4. Who receives my data?
Within the company, the entities (e.g. the respective executives and departments) receiving your data are the ones that need it to fulfil our contractual and legal obligations.
In addition, we also use different service providers to fulfil our contractual and legal obligations. You can obtain a list of the processors and other service providers we use, with whom we have developed long-term business relationships, from our data protection management system or upon request.
In addition, we may transfer your personal data to other recipients outside the company, insofar as this is necessary for the fulfilment of our contractual and legal obligations as an employer. Thse may include, for example:
- Authorities (e.g. pension insurance institutions, professional pension institutions, social security institutions, tax authorities, courts),
- Employee’s bank (SEPA payment provider),
- Health insurance funds,
- Travel management for the organization and settlement of trips abroad,
- Group insurance (accident, health insurance, etc.)
- Provision of company pension plans.
5. How long will my data be stored?
If necessary for the purposes mentioned above (No. 3), we process and store your personal data for the duration of your employment relationship, which includes, for example, the initiation and execution of the employment contract. It should be noted in this context that the employment relationship is a continuing obligation, which is created for a number of years.
In addition, we are subject to various storage and documentation obligations arising, among other things, from the Commercial Code (HGB) and the Tax Code (AO). The storage periods are up to ten years according to these obligations.
The storage period is also assessed according to the statutory limitation periods, which generally amount to 3 years but may, for example, be up to thirty years under §§ 195 et seq. of the German Civil Code (BGB).
6. Is data transferred to a third country or to an international organisation?

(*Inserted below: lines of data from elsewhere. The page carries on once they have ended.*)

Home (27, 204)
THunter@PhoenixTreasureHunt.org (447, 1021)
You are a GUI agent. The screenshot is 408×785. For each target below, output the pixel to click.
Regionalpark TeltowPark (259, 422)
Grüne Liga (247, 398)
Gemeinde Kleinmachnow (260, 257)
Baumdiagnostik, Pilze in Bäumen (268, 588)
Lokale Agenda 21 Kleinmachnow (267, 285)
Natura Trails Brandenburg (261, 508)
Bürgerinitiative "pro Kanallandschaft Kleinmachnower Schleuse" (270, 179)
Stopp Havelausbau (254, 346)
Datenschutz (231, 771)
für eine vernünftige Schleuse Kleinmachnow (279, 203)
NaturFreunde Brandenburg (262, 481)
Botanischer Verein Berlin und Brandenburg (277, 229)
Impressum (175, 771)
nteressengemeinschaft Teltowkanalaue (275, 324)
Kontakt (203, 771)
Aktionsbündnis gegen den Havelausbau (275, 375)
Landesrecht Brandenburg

Data is not transferred to third countries (states outside the European Economic Area - EEA). Only in the case of employee postings, for legitimation with counterparties in securities trading and for regulatory reporting requirements and for the organisation and processing of trips abroad is the transfer of personal data to third countries necessary in certain cases. This applies in particular to hotel reservations, flight bookings, rental vehicles, visas, etc.
7. What data protection rights do I have?
Each data subject has the right to information under Art. 15 GDPR, the right to rectification under Art. 16 GDPR, the right to erasure under Art. 17 GDPR, the right to restriction of processing under Art. 18 GDPR, the right to data portability under Art. 20 GDPR and a right to object under Art. 21 EU GDPR. The restrictions under §§ 34 and 35 BDSG apply to the right to information and the right to erasure. In addition, there is a right of appeal to a data protection supervisory authority (Art. 77 GDPR in conjunction with § 19 BDSG). E.g. the Hesse State Representative for Data Protection and Freedom of Information, P.O. Box 3163, 65021 Wiesbaden
8. Is there an obligation for me to provide data?
In the context of your employment, you only have to provide personal data that is necessary for the establishment, execution and termination of the employment relationship and the fulfilment of the associated contractual obligations or which we are legally obliged to collect. Without this data, we will generally not be able to execute the employment contract with you.
9. To what extent does automated decision-making (including profiling) exist in individual cases?
In principle, we do not use automated decision-making, including profiling, in accordance with Art. 22 GDPR to establish, implement and process the employment relationship. If we use these procedures in individual cases, we will inform you of this separately if this is permitted by law.